バスカヴィル家~を読むのは初めてでしたがタイトルには聞き覚えがあり、
それもそのはず、ホームズの長編もの四作中、一番の人気作だということです。
確かに、これまで読んだ「緋色の習作」や「四つのサイン」と比べても、
これが一番面白くて、よくできていると思いました。いにしえの作品にしては、
現在でもそのまま通じるくらい完成度が高く、昨今発表される数多くの
ミステリー小説は、本を正せば、底の底の部分では、どれも皆この作品を
下敷きにしているのではと思えるほどです。直接本件に関係あるのかないのか
よくわからない事件を並行して勃発させ、読者をミスリードする、解決までの
道筋を余計にややこしくするなんてことを、こんな創世記にすでにやっていた
ことにも感心します。サスペンス、スリル、怪奇趣味などが高いレベルで融合
しているように思いました。
前二作の長編と比べても工夫がみられ、前作では最後に年代を遡り事件の背景が
明らかにされるのに対し、今作では冒頭で事件に至るまでの古い因縁が語られるし、
ホームズがロンドンに残留し現場へは赴かず、名探偵不在のまま、途中経過は
ワトスンの手紙や日記で事件の進展が明らかになったりと、読者を飽きさせない、
中だるみを防ぎ、興味を持続させることを意図したつくりとなっています。
またこの作品にも、ドイル家の複雑な家庭事情が織り込まれていて、ドイルの
当時の深層心理が読み解けるなど、いわば二重構造のような構成は、現代の複数の
推理、結末が用意された難解な作品たちと相通ずるようにも思われ、この点でも
先駆者だったと思えてきます。
短編の切れのある作品群もいいですが、やはり長編で読み応えのある本作は
とても魅力的です。

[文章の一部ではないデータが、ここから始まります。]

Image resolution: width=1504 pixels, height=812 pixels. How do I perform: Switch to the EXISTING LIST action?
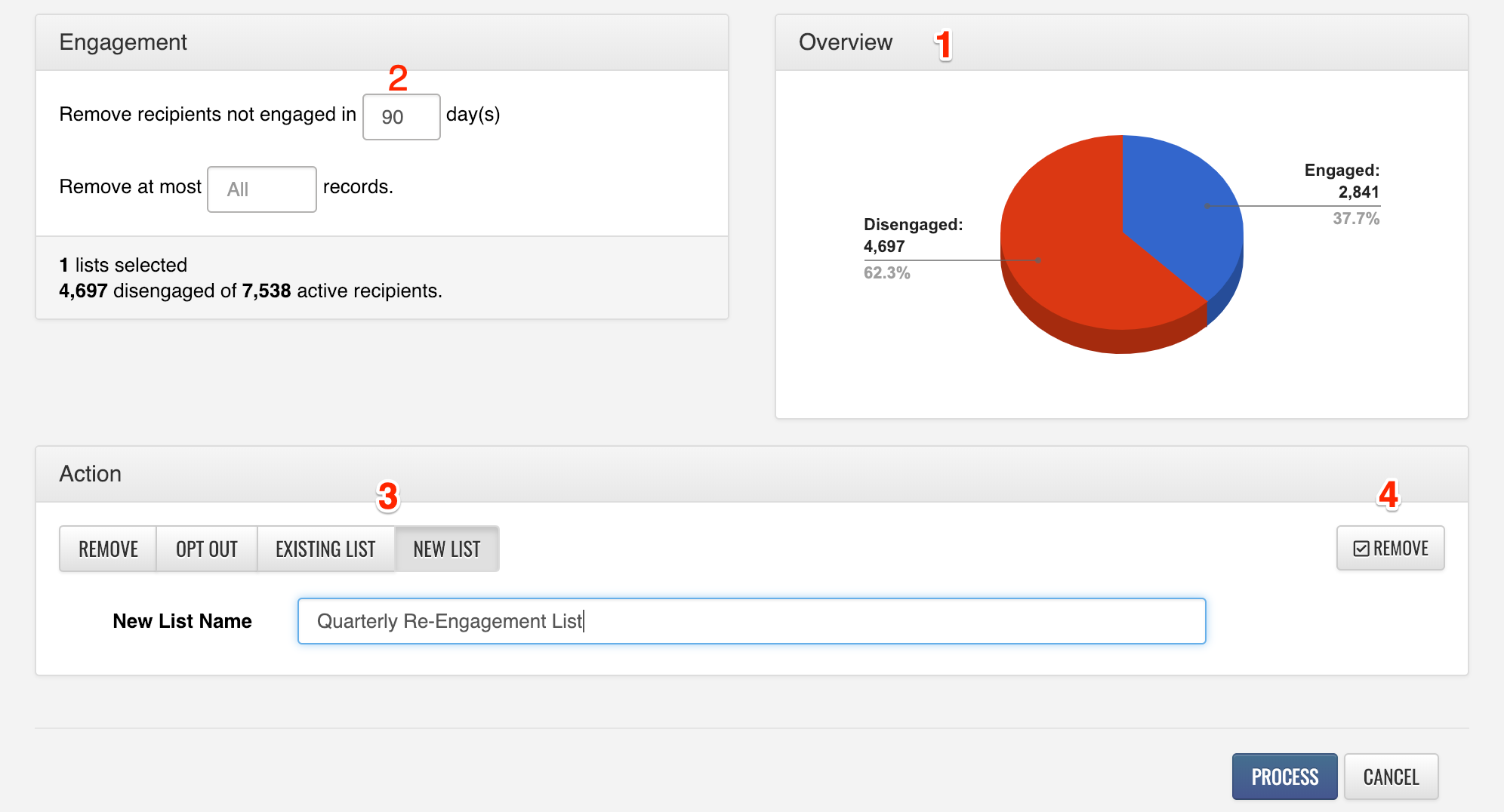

そういえば、前作でホームズは死んだはず、なんの説明も
なくこの物語はしらっと幕を開け、何事もなかったようにホームズが活躍します。
この作品の位置づけに関しては、ホームズが死去する前の過去の物語だとする説、
「実は死んでいなかった」的な復活後の物語だとする説との、二通りの見解に
分かれているそうです。ドイル自身商業的な誘惑が捨てきれず、ホームズものを
復活させたのには違いないとのことで、どちらにせよそれなりの矛盾が生じて
いることはやむを得ないでしょう。